Alors qu’aucun cas de COVID-19 n’est signalé au Niger, les journalistes sont ciblés dans la prévention de la pandémie. Le 14 mars dernier, le rédacteur en chef et une journaliste de la Télévision Labari ont été convoqués à la police judiciaire à la suite d’une interview sur le COVID-19 accordée par le docteur vétérinaire Zoulkarneyni Maiga. Ce dernier a aussi été convoqué et a été libéré le soir du 16 mars. Amnistie internationale a pu obtenir la vidéo de l’interview et le Dr Maiga n’a fait que parler de l’origine du virus et expliquer les étapes de son développement, tout en demandant au public d’appliquer les mesures de prévention.
Depuis le 5 mars, un autre journaliste, Kaka Mamane Touda est arbitrairement détenu après son post sur Facebook alertant sur un possible cas de COVID-19 au Niger. Son procès prévu lundi dernier, a été reporté au 23 mars pour absence de partie civile.
« Le droit à l’information est un élément essentiel de la lutte contre la pandémie du COVID-19. Le gouvernement nigérien ne doit pas s’en prendre aux journalistes et médecins qui tentent de partager sur les réseaux sociaux des informations sur cette pandémie, » a déclaré Kiné-Fatim Diop.
« Les autorités doivent immédiatement et sans conditions libérer le journaliste Kaka Mamane Touda, et abandonner les poursuites contre les journalistes de Labari TV ainsi que le Dr Maiga. »
Complément d’information
Le vendredi 13 mars dernier, les autorités nigériennes ont rendu public un communiqué du conseil des ministres concernant des mesures prises pour lutter contre la propagation du COVID-19, y compris l’interdiction de tous les regroupements susceptibles de mettre ensemble au moins 1000 personnes.
Très tôt dans la matinée du dimanche 15 mars, les forces de sécurité ont bloqué toutes les voies menant à la Place de la concertation à Niamey, lieu prévu pour le rassemblement. Des leaders de la société civile seront par la suite arrêtés pour avoir participé à une manifestation non-autorisée.
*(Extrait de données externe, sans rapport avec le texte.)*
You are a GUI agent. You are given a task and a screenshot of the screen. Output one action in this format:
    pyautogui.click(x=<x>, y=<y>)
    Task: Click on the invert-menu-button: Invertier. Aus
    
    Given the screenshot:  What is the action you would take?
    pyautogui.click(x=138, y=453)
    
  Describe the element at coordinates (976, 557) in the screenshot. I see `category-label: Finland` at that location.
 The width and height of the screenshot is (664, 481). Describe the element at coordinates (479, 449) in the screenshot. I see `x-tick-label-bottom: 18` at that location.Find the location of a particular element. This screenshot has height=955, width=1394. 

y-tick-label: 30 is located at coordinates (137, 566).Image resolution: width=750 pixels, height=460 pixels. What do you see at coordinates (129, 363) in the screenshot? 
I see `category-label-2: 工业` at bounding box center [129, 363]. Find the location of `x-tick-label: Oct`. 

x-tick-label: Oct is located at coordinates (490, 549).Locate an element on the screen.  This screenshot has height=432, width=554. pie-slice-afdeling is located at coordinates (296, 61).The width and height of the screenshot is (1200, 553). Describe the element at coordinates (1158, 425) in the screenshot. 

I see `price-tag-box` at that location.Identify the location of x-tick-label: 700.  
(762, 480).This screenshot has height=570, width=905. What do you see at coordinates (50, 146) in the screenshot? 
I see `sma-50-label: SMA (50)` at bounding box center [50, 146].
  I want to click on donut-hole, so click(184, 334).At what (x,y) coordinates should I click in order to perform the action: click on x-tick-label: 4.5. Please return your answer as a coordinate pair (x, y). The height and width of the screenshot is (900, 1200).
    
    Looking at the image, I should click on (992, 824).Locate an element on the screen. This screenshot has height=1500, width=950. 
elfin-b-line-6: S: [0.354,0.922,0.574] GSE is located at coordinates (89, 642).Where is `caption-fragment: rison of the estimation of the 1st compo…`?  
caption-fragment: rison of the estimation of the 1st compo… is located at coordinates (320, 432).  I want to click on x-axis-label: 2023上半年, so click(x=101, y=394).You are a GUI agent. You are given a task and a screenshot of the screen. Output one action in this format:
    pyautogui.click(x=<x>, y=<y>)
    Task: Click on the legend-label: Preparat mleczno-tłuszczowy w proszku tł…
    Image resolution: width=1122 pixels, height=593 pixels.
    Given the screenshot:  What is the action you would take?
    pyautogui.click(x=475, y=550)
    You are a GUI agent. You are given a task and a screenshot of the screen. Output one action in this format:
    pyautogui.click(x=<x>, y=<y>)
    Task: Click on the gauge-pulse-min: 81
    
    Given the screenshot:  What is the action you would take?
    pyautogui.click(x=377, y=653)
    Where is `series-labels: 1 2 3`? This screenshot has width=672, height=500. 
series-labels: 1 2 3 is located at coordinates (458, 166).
Karim Tanko, secrétaire financier de Tournons la Page (TLP Niger), Moussa Tchangari, secrétaire général de Alternative Espace Citoyen et Halidou Mounkaila du Syndicat des enseignants (SYNACEB) ont été arrêtés séparément.
D’autres leaders interpellés comprennent Moundi Moussa, journaliste syndicaliste et membre de TLP. Sani Chekaraou, président des commerçants grossistes de Niamey a aussi été interpellé après avoir lancé un mot d’ordre de ville morte le 16 mars. Habibou Soumaila, le secrétaire à la communication et à l’information de la coordination régionale de Niamey de TLP Niger a été interpellé ce matin.
Hier lundi 16 mars, Maikoul Zodi, coordinateur national de Tournons la Page (TLP) a été convoqué par la police judiciaire mais n’a pas été interpellé.